Anche il consigliere PD Edoardo Verda esprime soddisfazione per il risultato del Referendum sulla Giustizia, che ha visto trionfare il fronte del “No” sia a livello nazionale che all’interno del Comune di Imperia.
“Il risultato del referendum consegna un messaggio chiaro e netto: ha vinto il NO e ha vinto nel modo migliore, con sale piene, piazze vive e urne stracolme. Con cittadine e cittadini che hanno scelto di capire, di informarsi, di discutere e infine di non farsi prendere in giro.

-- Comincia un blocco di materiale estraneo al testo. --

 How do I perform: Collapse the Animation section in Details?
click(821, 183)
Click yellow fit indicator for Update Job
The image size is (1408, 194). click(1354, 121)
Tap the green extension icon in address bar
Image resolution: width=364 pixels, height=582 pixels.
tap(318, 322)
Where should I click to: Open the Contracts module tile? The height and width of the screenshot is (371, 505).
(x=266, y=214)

È una vittoria politica e culturale.
Perché questo referendum non è stato soltanto una battaglia sul merito della riforma, ma uno scontro più profondo sull’idea di democrazia. Da una parte c’è stato chi ha difeso la Costituzione e il suo equilibrio. Dall’altra un governo che ha pensato di poter arringare il Paese con parole d’ordine reazionarie, attacchi violenti e scomposti alla magistratura, semplificazioni volgari quando non evidenti falsità.
In questo quadro il dato della città di Imperia ha un valore politico ancora più forte. Il NO ha vinto con il 55,15%, nonostante il SÌ fosse sostenuto apertamente da larga parte della politica locale e dal sindaco Claudio Scajola. Un risultato che restituisce l’immagine di una comunità che ha scelto con autonomia e consapevolezza.

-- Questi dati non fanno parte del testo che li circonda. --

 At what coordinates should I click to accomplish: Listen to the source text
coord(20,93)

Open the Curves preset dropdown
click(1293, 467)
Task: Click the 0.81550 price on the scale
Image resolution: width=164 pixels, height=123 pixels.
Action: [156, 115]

Una vittoria che è una boccata d’ossigeno. Perché arriva in un tempo duro, in cui troppo spesso i limiti al potere vengono descritti come fastidi, i controlli come intralci, la complessità come un difetto da cancellare. È una risposta limpida a una stagione politica in cui si prova sempre più spesso a presentare i vincoli democratici come un ostacolo e non come una garanzia.

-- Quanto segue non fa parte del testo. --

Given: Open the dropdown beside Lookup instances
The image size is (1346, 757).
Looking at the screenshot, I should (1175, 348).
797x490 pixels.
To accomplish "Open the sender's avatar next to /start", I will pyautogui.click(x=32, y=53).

Una vittoria, infine, che è anche generazionale. Una generazione, la nostra, che si è rimessa in cammino e costruendo un ponte bellissimo con quella dei nostri nonni: con chi la Costituzione l’ha prima immaginata, sui monti della Resistenza, e poi l’ha scritta, consegnando alla Repubblica principi, limiti e dignità”, ha detto Verda, che nei giorni scorsi si era fatto promotore di uno degli incontri più partecipati tra quelli dedicati al “No”.